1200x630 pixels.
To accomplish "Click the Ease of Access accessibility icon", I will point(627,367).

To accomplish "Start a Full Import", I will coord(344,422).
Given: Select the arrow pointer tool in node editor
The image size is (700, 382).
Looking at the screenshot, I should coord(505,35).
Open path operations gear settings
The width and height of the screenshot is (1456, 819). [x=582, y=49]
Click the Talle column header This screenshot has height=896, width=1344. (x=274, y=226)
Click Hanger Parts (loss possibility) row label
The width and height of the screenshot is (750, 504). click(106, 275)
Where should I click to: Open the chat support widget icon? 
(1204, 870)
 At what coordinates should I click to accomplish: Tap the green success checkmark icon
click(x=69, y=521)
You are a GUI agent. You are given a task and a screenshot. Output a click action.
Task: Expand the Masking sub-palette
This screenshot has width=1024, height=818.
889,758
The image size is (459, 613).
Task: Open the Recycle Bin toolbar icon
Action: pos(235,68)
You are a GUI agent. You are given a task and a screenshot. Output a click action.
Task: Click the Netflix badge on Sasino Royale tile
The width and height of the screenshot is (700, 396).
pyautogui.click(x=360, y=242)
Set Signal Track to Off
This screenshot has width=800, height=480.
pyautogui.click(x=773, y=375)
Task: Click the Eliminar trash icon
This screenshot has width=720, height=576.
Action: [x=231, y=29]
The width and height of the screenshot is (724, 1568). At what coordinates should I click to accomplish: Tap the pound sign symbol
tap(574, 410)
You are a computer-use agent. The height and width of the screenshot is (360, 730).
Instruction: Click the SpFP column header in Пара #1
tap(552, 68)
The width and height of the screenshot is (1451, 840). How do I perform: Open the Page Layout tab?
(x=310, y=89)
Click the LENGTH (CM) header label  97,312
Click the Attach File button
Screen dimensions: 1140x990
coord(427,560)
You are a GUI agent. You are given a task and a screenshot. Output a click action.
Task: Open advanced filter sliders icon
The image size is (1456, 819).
_ _ _ _ _ _ _
__Requirements__
Return every one of the entries above unchanged, with each line as it stands.

__Task response__
1200x630 pixels.
To accomplish "Click the Ease of Access accessibility icon", I will point(627,367).

To accomplish "Start a Full Import", I will coord(344,422).
Given: Select the arrow pointer tool in node editor
The image size is (700, 382).
Looking at the screenshot, I should coord(505,35).
Open path operations gear settings
The width and height of the screenshot is (1456, 819). [x=582, y=49]
Click the Talle column header This screenshot has height=896, width=1344. (x=274, y=226)
Click Hanger Parts (loss possibility) row label
The width and height of the screenshot is (750, 504). click(106, 275)
Where should I click to: Open the chat support widget icon? 
(1204, 870)
 At what coordinates should I click to accomplish: Tap the green success checkmark icon
click(x=69, y=521)
You are a GUI agent. You are given a task and a screenshot. Output a click action.
Task: Expand the Masking sub-palette
This screenshot has width=1024, height=818.
889,758
The image size is (459, 613).
Task: Open the Recycle Bin toolbar icon
Action: pos(235,68)
You are a GUI agent. You are given a task and a screenshot. Output a click action.
Task: Click the Netflix badge on Sasino Royale tile
The width and height of the screenshot is (700, 396).
pyautogui.click(x=360, y=242)
Set Signal Track to Off
This screenshot has width=800, height=480.
pyautogui.click(x=773, y=375)
Task: Click the Eliminar trash icon
This screenshot has width=720, height=576.
Action: [x=231, y=29]
The width and height of the screenshot is (724, 1568). At what coordinates should I click to accomplish: Tap the pound sign symbol
tap(574, 410)
You are a computer-use agent. The height and width of the screenshot is (360, 730).
Instruction: Click the SpFP column header in Пара #1
tap(552, 68)
The width and height of the screenshot is (1451, 840). How do I perform: Open the Page Layout tab?
(x=310, y=89)
Click the LENGTH (CM) header label  97,312
Click the Attach File button
Screen dimensions: 1140x990
coord(427,560)
You are a GUI agent. You are given a task and a screenshot. Output a click action.
Task: Open advanced filter sliders icon
The image size is (1456, 819).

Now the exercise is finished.